Issues: Hiroshima and Nagasaki Atomic Bombings

Kwak Kwi Hoon versus the Japanese National Government and the Osaka Prefectural Government

Filed: October 1, 1998

Kwak Kwi Hoon is a Korean man who, at the age of twenty, was drafted by the Japanese Imperial Army under the Korean Draft Act in 1944, being attached to the Japanese Second Western Fighting Unit.  He moved from Korea to Hiroshima with his unit and was stationed in the city when it was bombed by the U.S. on August 6, 1945.  He moved back to Korea after the war, but returned to Japan for medical treatment caused by the atomic bomb in May 1998.  Kwak was eligible to receive nearly ¥32,000 in monthly health-care allowances for 5-years under the Atomic Bomb Victims Relief Law passed by the Japanese national government in 1994.  As such, the Osaka prefectural government provided him with this assistance.  However, when he returned to Korea in July 1998, the Osaka prefectural government discontinued his monthly assistance on the basis that he was no longer residing in Japan.  The prefectural government based its decision on a 1974 Health and Welfare Ministry directive that stated that the law that preceded the 1994 Atomic Bomb Victims Relief Law covered only A-bomb victims residing in Japan.  Prefectural government officials claimed that the directive applied to the new law as well.  The discontinuation prompted Kwak to file suit against the Osaka prefectural government and the Japanese national government at the Osaka District Court on October 1, 1998, demanding ¥2 million (roughly $16,000) in compensatory back-payments.

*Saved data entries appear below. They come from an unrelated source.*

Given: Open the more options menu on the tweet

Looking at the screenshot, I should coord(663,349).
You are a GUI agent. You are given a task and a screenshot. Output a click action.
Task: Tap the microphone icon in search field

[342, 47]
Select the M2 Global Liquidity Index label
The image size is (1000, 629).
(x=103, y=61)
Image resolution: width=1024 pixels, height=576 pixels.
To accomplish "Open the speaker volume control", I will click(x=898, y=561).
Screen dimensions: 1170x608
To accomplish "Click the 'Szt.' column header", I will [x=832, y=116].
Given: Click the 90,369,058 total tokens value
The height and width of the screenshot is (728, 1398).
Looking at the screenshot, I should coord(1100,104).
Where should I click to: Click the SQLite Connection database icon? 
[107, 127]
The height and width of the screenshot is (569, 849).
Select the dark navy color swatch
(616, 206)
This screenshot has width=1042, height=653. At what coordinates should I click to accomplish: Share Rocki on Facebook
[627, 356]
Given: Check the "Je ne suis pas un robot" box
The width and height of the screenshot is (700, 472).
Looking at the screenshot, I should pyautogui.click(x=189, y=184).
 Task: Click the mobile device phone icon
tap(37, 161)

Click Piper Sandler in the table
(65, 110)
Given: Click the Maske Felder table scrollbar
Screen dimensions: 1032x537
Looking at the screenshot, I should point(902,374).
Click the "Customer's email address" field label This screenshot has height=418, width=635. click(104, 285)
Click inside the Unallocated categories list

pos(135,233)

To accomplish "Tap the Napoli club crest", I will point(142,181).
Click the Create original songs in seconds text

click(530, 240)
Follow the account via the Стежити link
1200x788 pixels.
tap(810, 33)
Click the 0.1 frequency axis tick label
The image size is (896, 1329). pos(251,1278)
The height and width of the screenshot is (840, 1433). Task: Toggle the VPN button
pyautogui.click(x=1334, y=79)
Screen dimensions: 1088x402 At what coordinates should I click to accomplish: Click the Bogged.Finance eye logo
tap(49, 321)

On June 1, 2001, Judge Jun Miura of the Osaka District Court issued his ruling in Kwak’s favor, arguing that he was entitled to compensation from the government.  Therefore, Judge Miura ruled that the Osaka prefectural government had to renew its payments and pay Kwi-Hoon ¥2 million in back-payments.  Judge Miura’s ruling was based on the fact that: (1) the 1994 Atomic Bomb Relief Law had no clause stating that atomic-bomb victims lose official recognition if they cease to reside in Japan and (2) the prefectural government may have violated Article 14 of the Japanese constitution in not paying overseas atomic bomb survivors.  The article calls for equality under the law regardless of race, creed, sex, social status, or family origin.  The decision marked the first such ruling by a Japanese court to an overseas victim of the Hiroshima and Nagasaki atomic bombings.

The Osaka prefectural government and the Ministry of Health, Labor and Welfare (previously the Health and Welfare Ministry) appealed the ruling on June 15, 2001, moving the case to the Osaka High Court.  The basis for the appeal was: (1) the Relief Law is not intended for those living overseas, (2) those who cannot receive medical treatment in Japan do not qualify for a health-care allowance, and (3) the national government had won a similar case in the Hiroshima District Court in 1999.  On December 5, 2002 Judge Makoto Nemoto of the High Court issued his ruling in Kwak’s favor, thereby rejecting the prefectural and national government’s appeal and upholding the District Court’s decision.  Governor Fusae Ota of the Osaka prefectural government accepted the ruling, but the national government initially showed its hesitance at accepting the ruling, due mostly to internal disagreements within the Ministry of Health, Labor and Welfare between Minister Chikara Sakaguchi, who did not want to appeal, and bureaucrats, who did want to appeal. More than a week after the ruling, on December 18, Minister Sakaguchi announced that the government would not appeal the ruling.  Based on this decision, the government would therefore retroactively pay medical allowances to Kwak.  More broadly, the acceptance meant that Japan would pay medical allowances for five years to holders of atomic-bomb survivor health cards living outside of Japan.